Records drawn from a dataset
━━━━━━━━━━━━━━━━━━━━━━━━━━━━━━
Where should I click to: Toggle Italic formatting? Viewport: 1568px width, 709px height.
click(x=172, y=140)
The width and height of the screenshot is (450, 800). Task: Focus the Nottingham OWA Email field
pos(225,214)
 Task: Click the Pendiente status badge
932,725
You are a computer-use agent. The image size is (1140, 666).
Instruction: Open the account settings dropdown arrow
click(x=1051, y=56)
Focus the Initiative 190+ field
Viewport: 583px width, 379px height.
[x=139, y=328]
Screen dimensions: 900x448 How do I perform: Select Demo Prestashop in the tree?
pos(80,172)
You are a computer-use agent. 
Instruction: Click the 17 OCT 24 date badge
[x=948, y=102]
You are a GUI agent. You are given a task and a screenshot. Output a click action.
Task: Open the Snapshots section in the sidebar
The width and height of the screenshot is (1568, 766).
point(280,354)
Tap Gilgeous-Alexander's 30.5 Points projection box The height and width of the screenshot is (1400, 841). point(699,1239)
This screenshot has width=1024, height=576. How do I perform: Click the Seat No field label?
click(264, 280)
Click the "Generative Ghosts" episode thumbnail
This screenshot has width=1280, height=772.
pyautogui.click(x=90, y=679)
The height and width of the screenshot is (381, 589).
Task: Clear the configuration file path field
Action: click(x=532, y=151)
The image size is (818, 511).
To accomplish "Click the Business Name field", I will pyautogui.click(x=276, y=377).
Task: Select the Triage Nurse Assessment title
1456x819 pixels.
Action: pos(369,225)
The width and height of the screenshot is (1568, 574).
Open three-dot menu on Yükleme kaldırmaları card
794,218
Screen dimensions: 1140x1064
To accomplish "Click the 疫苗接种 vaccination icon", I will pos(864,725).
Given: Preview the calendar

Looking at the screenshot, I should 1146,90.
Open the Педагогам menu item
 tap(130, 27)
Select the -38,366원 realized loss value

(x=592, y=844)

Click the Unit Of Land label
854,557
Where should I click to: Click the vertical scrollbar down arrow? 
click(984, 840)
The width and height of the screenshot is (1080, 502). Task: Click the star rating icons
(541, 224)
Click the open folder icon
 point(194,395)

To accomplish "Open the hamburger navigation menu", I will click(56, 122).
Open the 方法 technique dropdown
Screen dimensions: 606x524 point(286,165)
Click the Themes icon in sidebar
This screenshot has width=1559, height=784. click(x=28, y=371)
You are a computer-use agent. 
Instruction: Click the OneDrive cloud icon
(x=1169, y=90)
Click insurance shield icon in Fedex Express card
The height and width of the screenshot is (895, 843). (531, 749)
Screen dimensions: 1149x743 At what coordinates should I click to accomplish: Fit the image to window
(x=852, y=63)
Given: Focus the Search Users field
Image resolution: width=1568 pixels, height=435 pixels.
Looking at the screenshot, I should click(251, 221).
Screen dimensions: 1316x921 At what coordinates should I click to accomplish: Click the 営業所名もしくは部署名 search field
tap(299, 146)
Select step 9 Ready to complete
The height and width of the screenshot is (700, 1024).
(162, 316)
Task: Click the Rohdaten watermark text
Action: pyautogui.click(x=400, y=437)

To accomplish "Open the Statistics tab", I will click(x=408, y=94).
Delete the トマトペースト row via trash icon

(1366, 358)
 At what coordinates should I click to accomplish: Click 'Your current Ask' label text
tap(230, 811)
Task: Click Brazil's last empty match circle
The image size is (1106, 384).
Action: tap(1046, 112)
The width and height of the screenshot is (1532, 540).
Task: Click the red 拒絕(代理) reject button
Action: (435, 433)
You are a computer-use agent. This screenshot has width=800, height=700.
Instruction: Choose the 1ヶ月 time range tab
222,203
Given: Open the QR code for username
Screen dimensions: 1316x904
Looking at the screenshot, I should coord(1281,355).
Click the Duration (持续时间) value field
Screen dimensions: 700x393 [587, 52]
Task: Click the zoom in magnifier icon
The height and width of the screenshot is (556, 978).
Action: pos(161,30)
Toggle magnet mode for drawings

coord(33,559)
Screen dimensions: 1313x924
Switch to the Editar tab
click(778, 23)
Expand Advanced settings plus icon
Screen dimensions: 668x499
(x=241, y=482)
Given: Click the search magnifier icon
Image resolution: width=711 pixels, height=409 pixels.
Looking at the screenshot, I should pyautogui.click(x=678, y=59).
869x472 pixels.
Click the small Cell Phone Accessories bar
━━━━━━━━━━━━━━━━━━━━━━━━━━━━━━
The problem:
Only the count, nothing else: how many lines of the records hold the word "computer"?

Task output:
4